Every line from the one that includes "Mobil Uygulamalar (56, 2369)" to the end of the entries should be written out exactly, with the first and last included.

BEGIN MATERIAL SUPPLIED

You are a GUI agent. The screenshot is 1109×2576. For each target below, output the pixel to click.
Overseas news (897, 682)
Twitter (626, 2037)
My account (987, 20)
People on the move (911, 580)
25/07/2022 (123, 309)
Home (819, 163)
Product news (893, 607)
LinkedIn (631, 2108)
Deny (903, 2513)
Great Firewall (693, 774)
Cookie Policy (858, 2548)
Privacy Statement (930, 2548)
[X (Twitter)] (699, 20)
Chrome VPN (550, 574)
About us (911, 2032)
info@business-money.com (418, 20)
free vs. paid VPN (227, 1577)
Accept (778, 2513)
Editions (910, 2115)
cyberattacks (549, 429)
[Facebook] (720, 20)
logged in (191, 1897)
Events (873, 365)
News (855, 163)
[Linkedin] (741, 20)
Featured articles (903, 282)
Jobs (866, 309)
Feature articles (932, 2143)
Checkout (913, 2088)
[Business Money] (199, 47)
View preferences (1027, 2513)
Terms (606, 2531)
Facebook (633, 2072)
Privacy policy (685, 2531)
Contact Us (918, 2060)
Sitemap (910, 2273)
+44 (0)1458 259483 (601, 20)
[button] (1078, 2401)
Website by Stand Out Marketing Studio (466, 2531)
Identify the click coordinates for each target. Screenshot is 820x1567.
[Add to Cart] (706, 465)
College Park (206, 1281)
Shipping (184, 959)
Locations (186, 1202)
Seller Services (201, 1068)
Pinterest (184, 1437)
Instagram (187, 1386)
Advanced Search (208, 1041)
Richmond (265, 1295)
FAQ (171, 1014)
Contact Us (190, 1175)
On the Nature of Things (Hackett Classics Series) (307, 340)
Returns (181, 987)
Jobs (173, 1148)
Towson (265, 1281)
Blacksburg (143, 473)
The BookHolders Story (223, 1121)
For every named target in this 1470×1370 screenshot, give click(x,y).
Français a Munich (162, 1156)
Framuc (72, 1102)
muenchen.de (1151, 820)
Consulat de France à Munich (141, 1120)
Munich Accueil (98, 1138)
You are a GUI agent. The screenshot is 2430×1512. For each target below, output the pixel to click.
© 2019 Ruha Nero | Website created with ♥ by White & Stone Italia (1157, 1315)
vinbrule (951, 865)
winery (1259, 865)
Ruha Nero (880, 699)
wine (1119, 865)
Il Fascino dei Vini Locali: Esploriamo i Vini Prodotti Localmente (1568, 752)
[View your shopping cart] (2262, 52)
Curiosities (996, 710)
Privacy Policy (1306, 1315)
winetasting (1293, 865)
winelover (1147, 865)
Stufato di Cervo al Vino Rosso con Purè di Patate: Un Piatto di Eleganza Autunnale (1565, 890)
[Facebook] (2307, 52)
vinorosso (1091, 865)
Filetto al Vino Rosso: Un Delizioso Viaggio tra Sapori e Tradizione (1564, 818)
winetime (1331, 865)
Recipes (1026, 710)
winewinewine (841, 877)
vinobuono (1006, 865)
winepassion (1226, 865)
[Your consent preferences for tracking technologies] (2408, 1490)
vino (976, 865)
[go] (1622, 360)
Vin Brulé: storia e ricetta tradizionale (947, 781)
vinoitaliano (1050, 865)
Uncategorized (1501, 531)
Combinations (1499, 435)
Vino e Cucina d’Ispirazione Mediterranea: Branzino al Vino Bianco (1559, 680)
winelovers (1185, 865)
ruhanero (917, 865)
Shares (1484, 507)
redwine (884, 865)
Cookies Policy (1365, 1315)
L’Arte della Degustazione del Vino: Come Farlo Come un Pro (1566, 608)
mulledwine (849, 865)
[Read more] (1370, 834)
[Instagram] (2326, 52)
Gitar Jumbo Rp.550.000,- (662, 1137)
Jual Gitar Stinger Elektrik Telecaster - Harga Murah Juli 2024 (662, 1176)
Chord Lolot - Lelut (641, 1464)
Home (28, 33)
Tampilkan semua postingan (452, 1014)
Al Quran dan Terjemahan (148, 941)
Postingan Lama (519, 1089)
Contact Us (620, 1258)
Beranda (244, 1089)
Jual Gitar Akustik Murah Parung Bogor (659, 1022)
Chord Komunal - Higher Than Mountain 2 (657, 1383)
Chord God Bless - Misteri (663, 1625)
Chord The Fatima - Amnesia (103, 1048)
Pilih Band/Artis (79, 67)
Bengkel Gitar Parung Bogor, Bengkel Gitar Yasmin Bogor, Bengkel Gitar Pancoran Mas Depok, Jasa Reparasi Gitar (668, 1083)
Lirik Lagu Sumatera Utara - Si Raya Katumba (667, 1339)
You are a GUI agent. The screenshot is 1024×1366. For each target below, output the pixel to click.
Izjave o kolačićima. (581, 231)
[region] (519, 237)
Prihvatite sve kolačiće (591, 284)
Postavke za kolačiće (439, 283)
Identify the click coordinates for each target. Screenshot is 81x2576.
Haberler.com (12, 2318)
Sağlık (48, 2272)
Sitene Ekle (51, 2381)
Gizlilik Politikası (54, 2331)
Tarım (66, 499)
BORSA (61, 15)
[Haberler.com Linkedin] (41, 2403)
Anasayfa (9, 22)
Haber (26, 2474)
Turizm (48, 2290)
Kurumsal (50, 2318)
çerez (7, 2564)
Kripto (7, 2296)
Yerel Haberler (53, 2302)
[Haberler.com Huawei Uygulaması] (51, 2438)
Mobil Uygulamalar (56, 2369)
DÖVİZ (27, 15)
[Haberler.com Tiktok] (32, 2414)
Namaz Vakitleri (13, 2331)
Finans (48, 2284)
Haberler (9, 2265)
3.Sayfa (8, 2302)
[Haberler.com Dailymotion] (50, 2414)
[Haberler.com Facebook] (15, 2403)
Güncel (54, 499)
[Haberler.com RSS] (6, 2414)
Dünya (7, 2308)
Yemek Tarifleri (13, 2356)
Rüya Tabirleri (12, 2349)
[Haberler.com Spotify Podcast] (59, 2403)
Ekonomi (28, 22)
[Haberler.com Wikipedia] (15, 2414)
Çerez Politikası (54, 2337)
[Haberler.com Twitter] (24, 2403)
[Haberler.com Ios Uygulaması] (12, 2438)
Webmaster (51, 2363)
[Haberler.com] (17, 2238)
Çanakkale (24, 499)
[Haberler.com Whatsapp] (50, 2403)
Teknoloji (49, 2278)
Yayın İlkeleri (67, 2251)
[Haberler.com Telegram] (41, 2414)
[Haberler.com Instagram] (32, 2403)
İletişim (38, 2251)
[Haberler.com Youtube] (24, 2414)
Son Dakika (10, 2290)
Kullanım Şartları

END MATERIAL SUPPLIED

### SOLUTION
Mobil Uygulamalar (56, 2369)
DÖVİZ (27, 15)
[Haberler.com Tiktok] (32, 2414)
Namaz Vakitleri (13, 2331)
Finans (48, 2284)
Haberler (9, 2265)
3.Sayfa (8, 2302)
[Haberler.com Dailymotion] (50, 2414)
[Haberler.com Facebook] (15, 2403)
Güncel (54, 499)
[Haberler.com RSS] (6, 2414)
Dünya (7, 2308)
Yemek Tarifleri (13, 2356)
Rüya Tabirleri (12, 2349)
[Haberler.com Spotify Podcast] (59, 2403)
Ekonomi (28, 22)
[Haberler.com Wikipedia] (15, 2414)
Çerez Politikası (54, 2337)
[Haberler.com Twitter] (24, 2403)
[Haberler.com Ios Uygulaması] (12, 2438)
Webmaster (51, 2363)
[Haberler.com] (17, 2238)
Çanakkale (24, 499)
[Haberler.com Whatsapp] (50, 2403)
Teknoloji (49, 2278)
Yayın İlkeleri (67, 2251)
[Haberler.com Telegram] (41, 2414)
[Haberler.com Instagram] (32, 2403)
İletişim (38, 2251)
[Haberler.com Youtube] (24, 2414)
Son Dakika (10, 2290)
Kullanım Şartları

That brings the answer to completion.